Zoar, Ohio, Aug. 9, 1838.

66

"HAVE you ever been to Zoar?" said a gentleman to a lady in our presence the other evening. Where is Zoar?" said I, and then followed the description which induced us to take the canal boat for this place at four o'clock, Tuesday afternoon. About the same hour, Wednesday, we perceived an enormous edifice, new and beautifully white, contrasting with the green of the woods, built on each side of the canal, and forming a pretty arched bridge over it; this we were told was the new mill at Zoar, the largest to be seen in the country. Here committing our luggage to the barrow of a stout little German boy, we wound our way up the bank, and through shady lanes planted with rows of trees on each side for half a mile, to the inn of the community, which, with its red sloping roof and pretty piazzas shaded with locusts, stands in the midst of the settlement.
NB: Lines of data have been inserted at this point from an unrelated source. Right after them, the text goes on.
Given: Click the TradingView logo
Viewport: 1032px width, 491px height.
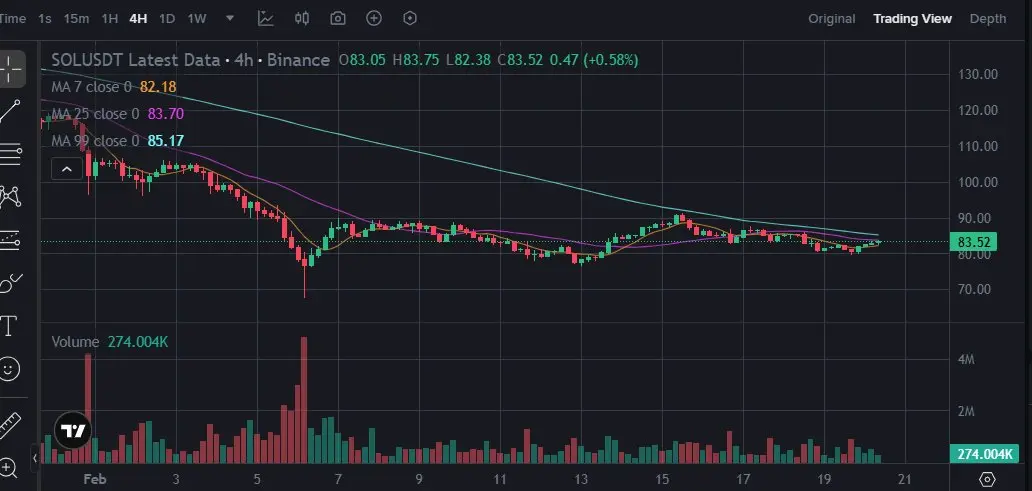Looking at the screenshot, I should pyautogui.click(x=72, y=431).
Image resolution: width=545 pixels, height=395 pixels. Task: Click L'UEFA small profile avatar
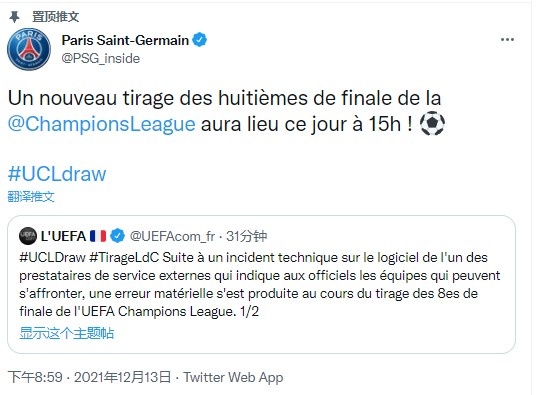point(28,236)
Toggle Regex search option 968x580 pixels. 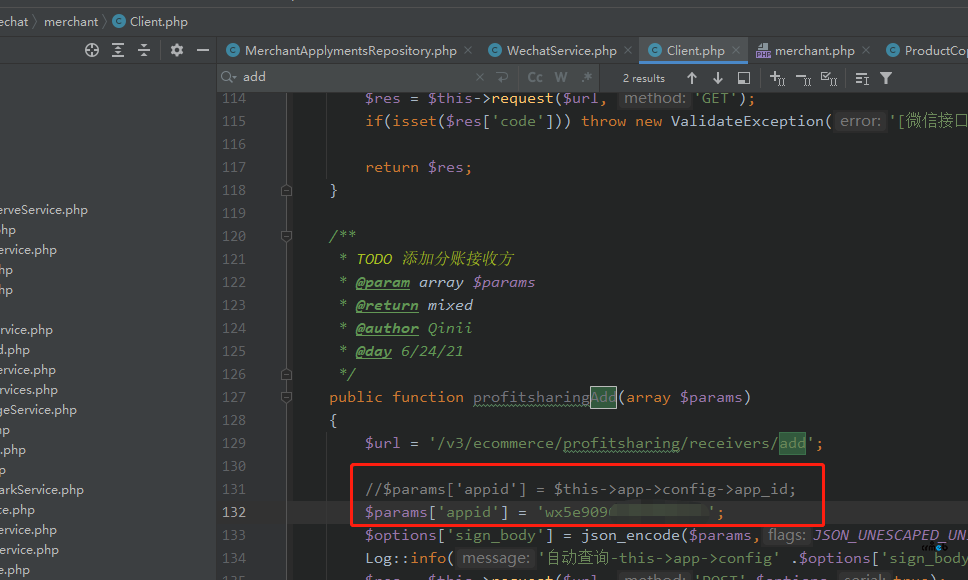[587, 77]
But I will give some little history of this place, before I describe our visit to it. About twenty years since two hundred individuals, men, women, and children, who had separated themselves sometime before from the Lutheran church, and resemble the Quakers more than any other sect, and who had selected a teacher by the name of Baumler for their teacher and leader, came out to this country to seek a retreat where they might enjoy undisturbed their own faith. They selected this lovely valley on the banks of the Tuscarawas, and side by side with the river the canal now runs. The valley contains some of the most fertile land in the State. It was then uncleared forest. They encamped under a wide spreading oak, whose stump they yesterday showed us, and went to work. Three trustees were appointed to counsel their leader and limit his power, and the little band formed themselves into a society, which should have all things in common, the land to be held in the name of Baumler, and all the responsibility and headwork to devolve upon him.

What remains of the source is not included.